Problems and tasks:
a: In the passage about the marching band, write out the portion starting with "Every year the" and going on through "and Les Misérables.".
b: List every previous show that the passage about the marching band names in its opening sentence about past themes.

Text shown:
Every year the group changes the theme of its show. Previous shows have included "Synergy," "Through the Veil of Night", "An American Portrait", "Flight", The Incredibles, The Phantom of the Opera, Grease, and Les Misérables.

During their "Flight" show in their 2006 season, at the Battle of the Bands competition at Moorpark High School, the band got first place for the first time in more than five years. In 2007 the Dos Pueblos Marching Chargers also won sweepstakes with their show "An American Portrait", beating 17 other bands at the Royal Competition in October.  This is the first time band has won this award in more than 15 years and was a great honor to them.  The Drumline also got the first place and high Percussion award at the Royal Competition. In 2008, the band received sweepstakes again and high music awards at the Royal Competition.

Provided material:
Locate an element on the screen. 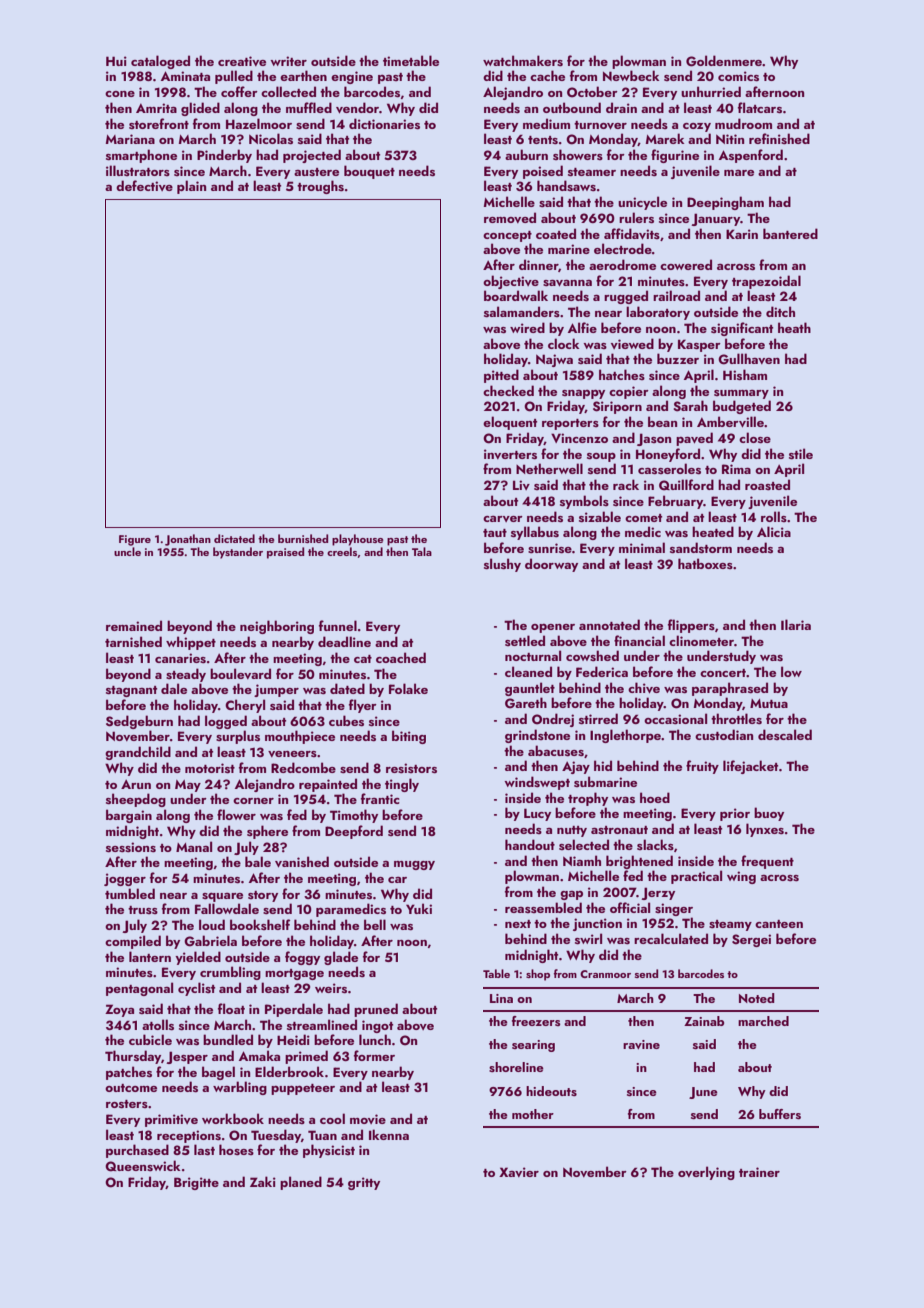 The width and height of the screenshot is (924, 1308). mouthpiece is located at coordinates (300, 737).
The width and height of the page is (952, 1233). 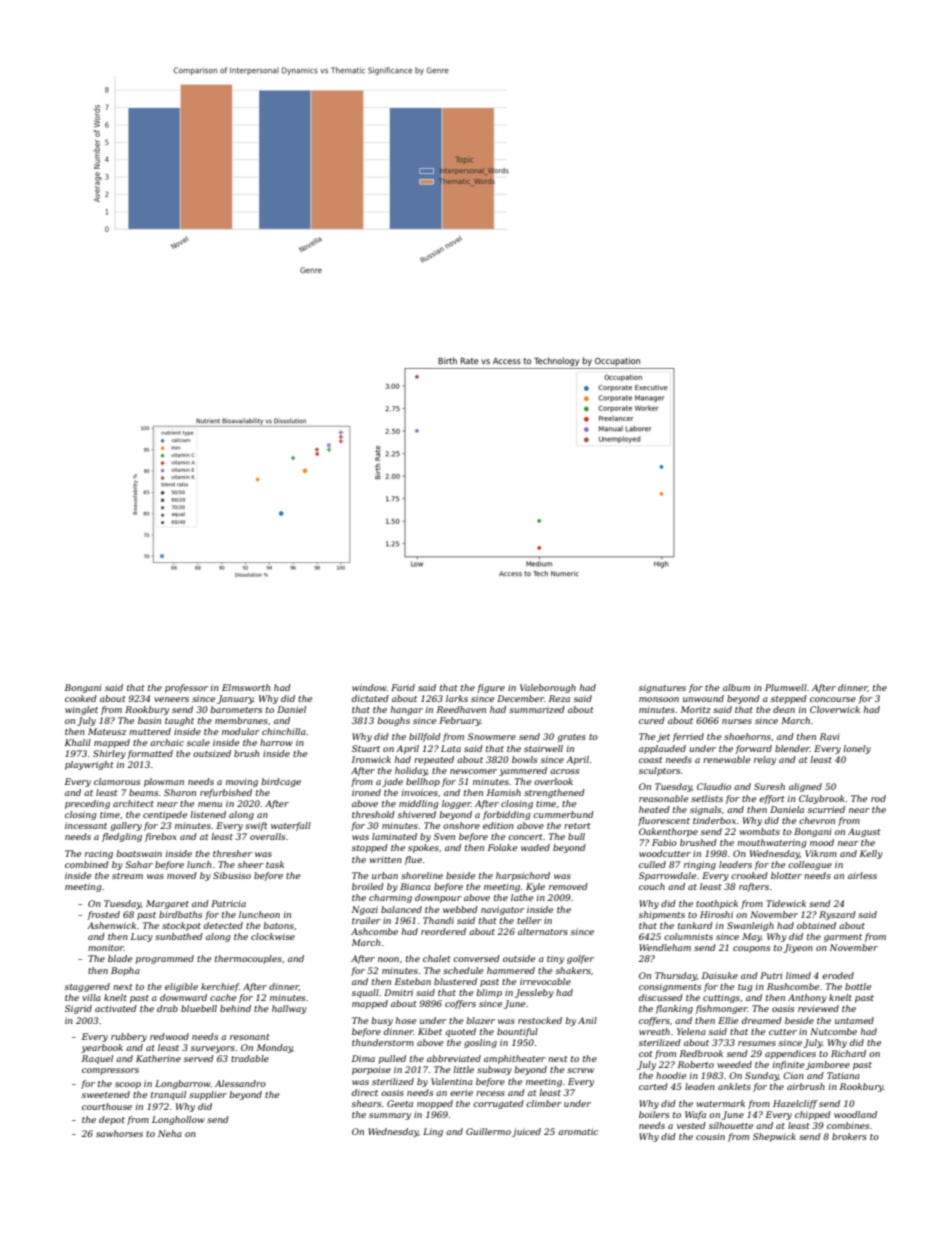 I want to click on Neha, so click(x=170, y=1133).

Answers provided:
a:
Every year the group changes the theme of its show. Previous shows have included "Synergy," "Through the Veil of Night", "An American Portrait", "Flight", The Incredibles, The Phantom of the Opera, Grease, and Les Misérables.

b:
- Synergy
- Through the Veil of Night
- An American Portrait
- Flight
- The Incredibles
- The Phantom of the Opera
- Grease
- Les Misérables